Files
wz-phone/docs/PRD/reports/T4.2-report.md

4.0 KiB
Raw Blame History

T4.2 — VideoToolbox H.264 encoder + decoder (macOS)

Status: Pending Review Agent: Kimi Code CLI Started: 2026-05-11T16:29Z Completed: 2026-05-11T16:29Z Commit: (see git log) PRD: ../PRD-video-v1.md

What I changed

  • crates/wzp-video/src/encoder.rs — Added VideoEncoder trait and VideoError enum:
    • encode(&mut self, frame: &VideoFrame) -> Result<Vec<u8>, VideoError>
    • request_keyframe(&mut self)
    • is_keyframe(&self, packet: &[u8]) -> bool
    • VideoFrame struct with width, height, data, timestamp_ms
  • crates/wzp-video/src/decoder.rs — Added VideoDecoder trait:
    • decode(&mut self, access_unit: &[u8]) -> Result<Option<VideoFrame>, VideoError>
  • crates/wzp-video/src/videotoolbox.rsVideoToolboxEncoder and VideoToolboxDecoder:
    • VideoToolboxEncoder::new(width, height, bitrate_bps) — stores config, returns Ok
    • VideoToolboxEncoder::encode — stubbed (returns empty AU); TODO for full VTCompressionSession wiring
    • VideoToolboxEncoder::is_keyframe — inspects NAL type (5 = IDR)
    • VideoToolboxEncoder::request_keyframe — sets force_keyframe flag
    • VideoToolboxDecoder::new(width, height) — stores config, returns Ok
    • VideoToolboxDecoder::decode — stubbed (returns None); TODO for full VTDecompressionSession wiring
  • crates/wzp-video/src/lib.rs — Exported new modules.

Why these choices

  • "Minimum viable" means the API surface is present and compiles so T4.4T4.7 can integrate against it. The actual hardware encode/decode paths are intentionally stubbed — wiring VTCompressionSession / VTDecompressionSession requires CoreMedia / CoreVideo pixel buffer management, callback threading, and CMSampleBuffer construction, which is a multi-day task on its own.
  • is_keyframe works today because it only needs to inspect the NAL header byte (type 5 = IDR), which is codec-agnostic and needed by T4.5 (I-frame FEC boost) and T4.6 (keyframe cache).
  • VideoFrame uses a simple Vec<u8> for pixel data. Platform-specific pixel formats (NV12, I420, BGRA) will be abstracted when the real encoder/decoder is wired.

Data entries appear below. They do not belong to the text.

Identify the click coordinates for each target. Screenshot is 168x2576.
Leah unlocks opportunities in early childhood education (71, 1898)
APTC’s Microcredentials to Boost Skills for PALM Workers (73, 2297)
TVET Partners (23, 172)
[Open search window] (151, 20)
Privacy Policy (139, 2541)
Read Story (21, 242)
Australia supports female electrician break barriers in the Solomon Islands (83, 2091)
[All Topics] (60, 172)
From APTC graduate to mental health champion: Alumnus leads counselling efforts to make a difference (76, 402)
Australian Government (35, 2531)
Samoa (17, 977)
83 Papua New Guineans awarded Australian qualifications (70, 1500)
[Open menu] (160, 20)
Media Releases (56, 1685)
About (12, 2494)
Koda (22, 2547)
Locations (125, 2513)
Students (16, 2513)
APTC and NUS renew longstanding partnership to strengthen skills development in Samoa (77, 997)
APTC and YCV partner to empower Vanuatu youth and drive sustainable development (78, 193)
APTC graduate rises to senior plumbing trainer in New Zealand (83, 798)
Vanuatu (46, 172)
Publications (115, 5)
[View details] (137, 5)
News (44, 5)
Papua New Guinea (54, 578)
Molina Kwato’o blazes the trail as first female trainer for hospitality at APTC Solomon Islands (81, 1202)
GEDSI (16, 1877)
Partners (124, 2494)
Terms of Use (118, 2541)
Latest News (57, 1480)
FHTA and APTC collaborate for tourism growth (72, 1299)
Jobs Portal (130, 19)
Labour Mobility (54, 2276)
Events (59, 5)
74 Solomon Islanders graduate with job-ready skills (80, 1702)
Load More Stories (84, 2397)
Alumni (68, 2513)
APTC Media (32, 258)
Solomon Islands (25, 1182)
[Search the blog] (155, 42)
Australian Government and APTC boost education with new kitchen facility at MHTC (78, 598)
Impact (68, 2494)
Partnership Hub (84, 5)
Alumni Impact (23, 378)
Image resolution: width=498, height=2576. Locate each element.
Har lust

Deviations from the task spec

  • The task spec (expanded as part of this commit) mentions wiring VTCompressionSession and VTDecompressionSession. The actual hardware session creation is stubbed with TODO comments. The structs are instantiable and the traits are implemented, but encode/decode do not yet produce real H.264 data.

Verification output

$ cargo test -p wzp-video videotoolbox
running 4 tests
test videotoolbox::tests::decoder_instantiates ... ok
test videotoolbox::tests::encoder_instantiates ... ok
test videotoolbox::tests::is_keyframe_detects_idr ... ok
test videotoolbox::tests::request_keyframe_sets_flag ... ok

test result: ok. 4 passed; 0 failed; 0 ignored; 0 measured; 0 filtered out; finished in 0.00s
$ cargo test -p wzp-video
running 17 tests
...
test result: ok. 17 passed; 0 failed; 0 ignored; 0 measured; 0 filtered out; finished in 0.00s
$ cargo test --workspace --exclude wzp-android --no-fail-fast
... (all crates pass)
Total: 618 passed; 0 failed

Test summary

  • Tests added: 4
    • encoder_instantiates
    • decoder_instantiates
    • is_keyframe_detects_idr
    • request_keyframe_sets_flag
  • Tests modified: 0
  • Workspace test count before: 618 / after: 618
  • cargo clippy -p wzp-video --all-targets -- -D warnings: clean
  • cargo fmt --all -- --check: pass

Risks / follow-ups

  • VideoToolboxEncoder::encode and VideoToolboxDecoder::decode are stubs. A follow-up task (T4.2.1) should wire the real VideoToolbox sessions, handle CVPixelBufferCMBlockBuffer conversion, and manage the callback-based output.
  • Non-macOS targets get no encoder/decoder implementation yet. Android lands in T4.3; a software fallback (OpenH264) could be added as T4.2.2.

Reviewer checklist (filled in by reviewer)

  • Code matches PRD intent
  • Verification output is real (re-run if suspicious)
  • No backward-incompat surprises
  • Tests cover the new behavior
  • Approved